Mia madre ricorda alla perfezione un pomeriggio di qualche estate fa, impegnato camminando nelle pieghe di Roma deserta, mescolati fra turisti accaldati e romani sbigottiti da routine quotidiane spezzate, ferie mal spese.
Due ragazzi stendono un telo vicino a Castel Sant’angelo. Una moto parcheggiata accanto, segni evidenti di battaglia con la strada, con la polvere ed il vento, la pioggia battente.
Fil di ferro a testimoniare riparazioni di fortuna: materiale povero e malleabile che cozza col ferro duro del mezzo ma che testimonia l’andare sempre e comunque, l’arte estrema di rimediare, proseguire.
Sul telo, con tratto confuso di pennarello in esaurimento, scritto in diverse lingue, un progetto di viaggio su e giù per il mondo in sella alla loro Honda Varadero. Chiedono soldi, offerte e la gente continua a domandarsi perché dovrebbe foraggiarli, qual’è il senso, dove la condivisione.
Forse, dentro, bolle una sopitissima invidia che non consente di evitare di etichettarli, di giudicare il progetto strampalato o sconsiderato, degno di una incoscienza puerile, propria di chi non è maturo.
Maturo per chi o cosa, questo no, non sarà mai chiaro però.

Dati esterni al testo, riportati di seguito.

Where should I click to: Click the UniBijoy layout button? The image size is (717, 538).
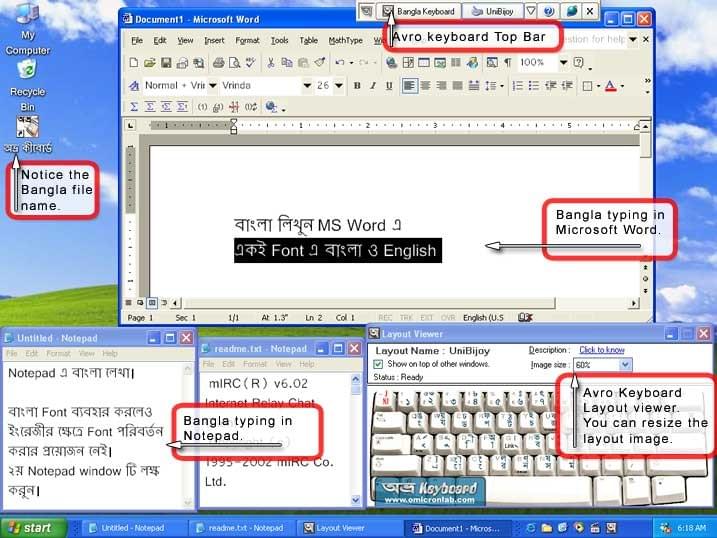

Mi madre me ne ha parlato qualche giorno fa ricordandomi una frase che forse credevo di non aver mai lasciato uscire dai denti. “Farò qualcosa di simile anche io”. Lo dissi alzandomi dal telo bianco, ormai grigio dall’asfalto delle città attraversate; alzandomi dopo aver passato le dita sulle strade tracciate alla buona, come a percorrerle mormorando via via i nomi delle nazioni.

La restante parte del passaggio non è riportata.